VANCOUVER, British Columbia -- Once every four years, Jeret "Speedy" Peterson spends a few seconds in the air that earn him something around 15 minutes of fame. There have been times he wished it didn't last that long.
The daring aerialist from Idaho is back for his third Olympics, armed once again with the triple-flip, quintuple-twist trick that has made his name and will make or break his medal chances. He left Torino on a sour note, but not because he brushed his hand in the snow as he righted himself after his signature jump and finished seventh. Peterson's involvement in a bar fight made headlines and the U.S. Olympic Committee asked him to leave.
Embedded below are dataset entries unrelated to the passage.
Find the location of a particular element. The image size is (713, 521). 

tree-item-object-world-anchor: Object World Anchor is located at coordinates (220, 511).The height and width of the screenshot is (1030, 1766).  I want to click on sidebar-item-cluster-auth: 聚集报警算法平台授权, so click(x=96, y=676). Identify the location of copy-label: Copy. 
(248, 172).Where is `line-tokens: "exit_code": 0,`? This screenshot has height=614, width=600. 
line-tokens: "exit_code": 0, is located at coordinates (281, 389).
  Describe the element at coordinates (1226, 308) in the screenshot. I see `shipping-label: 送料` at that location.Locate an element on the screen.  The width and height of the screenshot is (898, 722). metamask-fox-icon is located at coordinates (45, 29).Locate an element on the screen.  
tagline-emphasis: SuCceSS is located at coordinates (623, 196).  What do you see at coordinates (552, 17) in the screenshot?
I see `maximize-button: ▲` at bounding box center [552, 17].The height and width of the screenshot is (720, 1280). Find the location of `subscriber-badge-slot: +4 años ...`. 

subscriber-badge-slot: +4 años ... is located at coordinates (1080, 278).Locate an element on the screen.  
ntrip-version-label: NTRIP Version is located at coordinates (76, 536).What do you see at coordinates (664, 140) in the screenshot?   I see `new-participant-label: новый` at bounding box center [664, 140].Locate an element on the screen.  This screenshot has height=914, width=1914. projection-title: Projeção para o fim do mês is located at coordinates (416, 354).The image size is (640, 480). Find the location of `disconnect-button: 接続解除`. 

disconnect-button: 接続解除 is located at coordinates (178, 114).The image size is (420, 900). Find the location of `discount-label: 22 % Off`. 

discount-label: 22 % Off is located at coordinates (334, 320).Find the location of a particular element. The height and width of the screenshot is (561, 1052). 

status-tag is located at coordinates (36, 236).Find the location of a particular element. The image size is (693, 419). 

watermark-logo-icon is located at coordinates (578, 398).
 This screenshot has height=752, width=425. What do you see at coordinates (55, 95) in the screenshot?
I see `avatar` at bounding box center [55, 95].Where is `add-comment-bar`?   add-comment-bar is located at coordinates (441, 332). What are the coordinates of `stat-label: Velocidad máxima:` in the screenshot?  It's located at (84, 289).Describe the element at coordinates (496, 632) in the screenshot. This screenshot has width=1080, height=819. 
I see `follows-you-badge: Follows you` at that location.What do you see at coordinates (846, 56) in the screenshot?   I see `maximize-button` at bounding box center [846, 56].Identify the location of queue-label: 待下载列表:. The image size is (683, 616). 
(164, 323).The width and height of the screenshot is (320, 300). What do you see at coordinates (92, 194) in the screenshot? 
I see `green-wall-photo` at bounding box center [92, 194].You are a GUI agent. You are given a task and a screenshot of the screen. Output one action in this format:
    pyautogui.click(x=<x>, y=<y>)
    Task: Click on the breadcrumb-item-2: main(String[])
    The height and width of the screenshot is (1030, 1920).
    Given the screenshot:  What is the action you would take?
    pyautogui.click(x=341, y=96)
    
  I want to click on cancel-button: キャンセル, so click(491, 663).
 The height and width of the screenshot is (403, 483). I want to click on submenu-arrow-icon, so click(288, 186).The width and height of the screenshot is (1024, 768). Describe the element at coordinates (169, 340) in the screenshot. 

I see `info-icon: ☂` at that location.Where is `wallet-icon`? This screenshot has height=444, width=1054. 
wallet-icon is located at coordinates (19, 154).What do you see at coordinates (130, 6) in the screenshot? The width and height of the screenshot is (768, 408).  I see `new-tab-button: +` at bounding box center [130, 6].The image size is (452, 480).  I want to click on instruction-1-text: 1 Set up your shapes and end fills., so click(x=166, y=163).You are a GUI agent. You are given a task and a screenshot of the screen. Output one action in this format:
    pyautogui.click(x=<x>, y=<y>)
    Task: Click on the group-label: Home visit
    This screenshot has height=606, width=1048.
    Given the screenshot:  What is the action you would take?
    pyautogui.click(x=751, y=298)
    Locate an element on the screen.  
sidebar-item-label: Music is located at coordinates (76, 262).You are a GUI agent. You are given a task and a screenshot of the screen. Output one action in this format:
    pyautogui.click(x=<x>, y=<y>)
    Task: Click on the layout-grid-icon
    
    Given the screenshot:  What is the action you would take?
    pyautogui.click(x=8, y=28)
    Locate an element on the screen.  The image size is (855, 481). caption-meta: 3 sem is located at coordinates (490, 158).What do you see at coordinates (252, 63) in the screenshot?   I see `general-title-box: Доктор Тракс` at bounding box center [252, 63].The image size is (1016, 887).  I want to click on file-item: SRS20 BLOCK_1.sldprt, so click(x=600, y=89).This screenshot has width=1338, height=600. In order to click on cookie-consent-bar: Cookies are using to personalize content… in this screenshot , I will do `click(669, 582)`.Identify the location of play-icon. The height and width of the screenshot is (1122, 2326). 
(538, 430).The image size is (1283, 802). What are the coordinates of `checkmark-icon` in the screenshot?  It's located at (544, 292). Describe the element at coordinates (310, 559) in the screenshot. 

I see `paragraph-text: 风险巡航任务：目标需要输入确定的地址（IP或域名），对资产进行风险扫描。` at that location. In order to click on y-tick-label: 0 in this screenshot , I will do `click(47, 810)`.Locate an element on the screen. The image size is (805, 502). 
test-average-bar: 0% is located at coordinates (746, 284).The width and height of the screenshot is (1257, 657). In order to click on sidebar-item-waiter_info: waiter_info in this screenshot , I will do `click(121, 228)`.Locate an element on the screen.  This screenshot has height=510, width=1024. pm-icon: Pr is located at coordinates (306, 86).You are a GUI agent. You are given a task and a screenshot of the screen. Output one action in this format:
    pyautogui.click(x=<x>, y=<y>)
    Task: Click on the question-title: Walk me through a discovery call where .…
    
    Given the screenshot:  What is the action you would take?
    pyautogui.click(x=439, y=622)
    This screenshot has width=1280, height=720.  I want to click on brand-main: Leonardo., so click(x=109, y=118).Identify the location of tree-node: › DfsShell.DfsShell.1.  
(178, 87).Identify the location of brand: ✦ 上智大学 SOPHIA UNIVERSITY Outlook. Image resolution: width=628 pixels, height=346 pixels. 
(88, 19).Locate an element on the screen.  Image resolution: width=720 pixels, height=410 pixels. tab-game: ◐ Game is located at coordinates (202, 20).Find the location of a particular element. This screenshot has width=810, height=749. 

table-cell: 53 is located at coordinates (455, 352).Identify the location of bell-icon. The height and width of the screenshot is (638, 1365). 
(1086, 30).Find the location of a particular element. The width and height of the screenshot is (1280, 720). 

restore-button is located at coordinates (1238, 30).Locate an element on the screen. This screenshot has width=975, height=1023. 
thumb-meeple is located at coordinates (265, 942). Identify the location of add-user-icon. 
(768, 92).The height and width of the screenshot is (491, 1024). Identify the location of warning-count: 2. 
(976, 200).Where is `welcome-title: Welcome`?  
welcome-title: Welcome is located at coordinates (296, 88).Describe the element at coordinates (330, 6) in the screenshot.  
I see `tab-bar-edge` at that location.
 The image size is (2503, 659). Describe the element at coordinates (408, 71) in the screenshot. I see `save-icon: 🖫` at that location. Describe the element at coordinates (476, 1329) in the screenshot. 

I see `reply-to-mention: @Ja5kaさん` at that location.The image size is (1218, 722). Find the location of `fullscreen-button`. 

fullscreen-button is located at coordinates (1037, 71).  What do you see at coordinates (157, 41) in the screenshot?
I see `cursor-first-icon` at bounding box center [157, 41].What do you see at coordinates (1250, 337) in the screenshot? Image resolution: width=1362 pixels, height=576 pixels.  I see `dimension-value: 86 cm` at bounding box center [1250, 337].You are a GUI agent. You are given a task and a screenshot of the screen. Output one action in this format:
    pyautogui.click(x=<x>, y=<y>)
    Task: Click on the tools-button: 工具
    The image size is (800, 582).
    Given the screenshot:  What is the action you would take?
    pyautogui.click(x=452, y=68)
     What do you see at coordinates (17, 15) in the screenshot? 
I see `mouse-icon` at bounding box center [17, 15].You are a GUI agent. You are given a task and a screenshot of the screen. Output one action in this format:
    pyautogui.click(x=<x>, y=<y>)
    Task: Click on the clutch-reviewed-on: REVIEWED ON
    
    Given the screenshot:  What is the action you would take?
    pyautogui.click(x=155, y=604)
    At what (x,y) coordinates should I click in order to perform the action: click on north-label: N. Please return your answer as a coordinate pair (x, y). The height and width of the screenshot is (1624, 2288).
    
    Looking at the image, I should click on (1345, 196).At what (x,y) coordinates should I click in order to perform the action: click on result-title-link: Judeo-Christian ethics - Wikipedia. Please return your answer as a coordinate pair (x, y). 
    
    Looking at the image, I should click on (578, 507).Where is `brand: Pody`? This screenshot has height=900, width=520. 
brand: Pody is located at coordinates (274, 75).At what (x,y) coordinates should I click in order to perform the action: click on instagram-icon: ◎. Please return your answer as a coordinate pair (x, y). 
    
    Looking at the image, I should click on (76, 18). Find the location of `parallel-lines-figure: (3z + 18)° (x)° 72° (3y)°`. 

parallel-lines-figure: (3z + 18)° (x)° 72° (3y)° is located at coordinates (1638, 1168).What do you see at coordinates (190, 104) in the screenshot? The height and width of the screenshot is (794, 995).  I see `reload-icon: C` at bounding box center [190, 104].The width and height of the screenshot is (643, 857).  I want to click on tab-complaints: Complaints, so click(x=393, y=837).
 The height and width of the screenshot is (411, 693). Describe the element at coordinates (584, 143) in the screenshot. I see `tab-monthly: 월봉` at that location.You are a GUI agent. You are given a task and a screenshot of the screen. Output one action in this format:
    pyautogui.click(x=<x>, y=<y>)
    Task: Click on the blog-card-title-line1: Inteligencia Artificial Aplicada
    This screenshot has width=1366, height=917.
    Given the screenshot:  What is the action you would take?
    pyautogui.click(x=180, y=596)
That incident, rehashed around the world at the time, has been stirred up from the bottom of the soup pot again -- but this time, cited as the botched landing that helped set Peterson, 28, on a different path. He took time off the World Cup circuit, quit drinking and worked on blunting the hubris that made him think he could get away with anything, while still retaining the risk-loving edge that makes him a great competitor.
Peterson's ideal medal-winning performance will be as spectacular as possible, and he would also like to be known for something other than overcoming a résumé of tragedies: A sister's death at the hands of a drunk driver, childhood sexual abuse, witnessing the suicide of a close friend. In the last couple of years, he has talked openly about his struggle with depression. "My stance on it is, I didn't do anything to make it happen," Peterson told me during a World Cup weekend in Utah last month. "It's no different than having a broken arm. It's something you have, something you have to deal with, and if you don't, it's not going to heal."
It's irksome to have his past rifled through every so often like an open desk drawer, but he's made peace with it.
"It's been a very difficult process having everything that you do scrutinized," he said. "I made mistakes in my life and unfortunately they were magnified many, many times. Do I feel it's unfair to a certain extent? Yes. I didn't get into this sport thinking that people were going to look up to me.
"I've already been dragged through the wringer again this year. It's OK, mostly because I know and I'm comfortable with who I am now and comfortable admitting where I went wrong. If people don't want to be fans of mine, I'm OK with that."
It's hard not to look up when Peterson catapults himself off the kicker and whirls around like a stunt plane without wings, soaring as high as 54 feet in the air at his zenith. His "Hurricane" trick pushes the physical limits of what an aerialist can do under the current rules. Four flips are not allowed.
In 2002, when Peterson was named to the Olympic team at the last minute due to an injury to teammate Emily Cook, he watched Ales Valenta of the Czech Republic win the gold medal with a similarly difficult maneuver. He's worked on perfecting his own version of it ever since.
Valenta twisted twice on the first flip, twice on the second and once on the third. Peterson twists once on the first flip, an eye-popping three times on the second and once on the third. He said his sequencing improves his chances of landing cleanly. "I get to see [down] right before I do that triple twist and I get to see again at the end of it, whereas Ales didn't see until almost the end of the second flip," Peterson said. "He was blind for 66 percent of his jump."
Peterson and U.S. teammate Ryan St. Onge both qualified for Thursday's aerials finals. The 12-man field, shockingly, will not include Anton Kushnir of Belarus, who is leading the World Cup standings and had been money in the bank until he crashed in qualifying.
Another "Hurricane" attempt will be a game-day decision, depending on conditions at Cypress Mountain, Peterson said. He has used it sparingly, trying it only about eight times in competition and hitting it cleanly three times that he can recall. He has refined it in training to the point where he's microanalyzing small flaws in his landing, which he said is a good place.
"I want to progress our sport and I want everyone to try their hardest," he said. "I don't back down and I'm not going to give up, and I don't want any of my competitors to, either."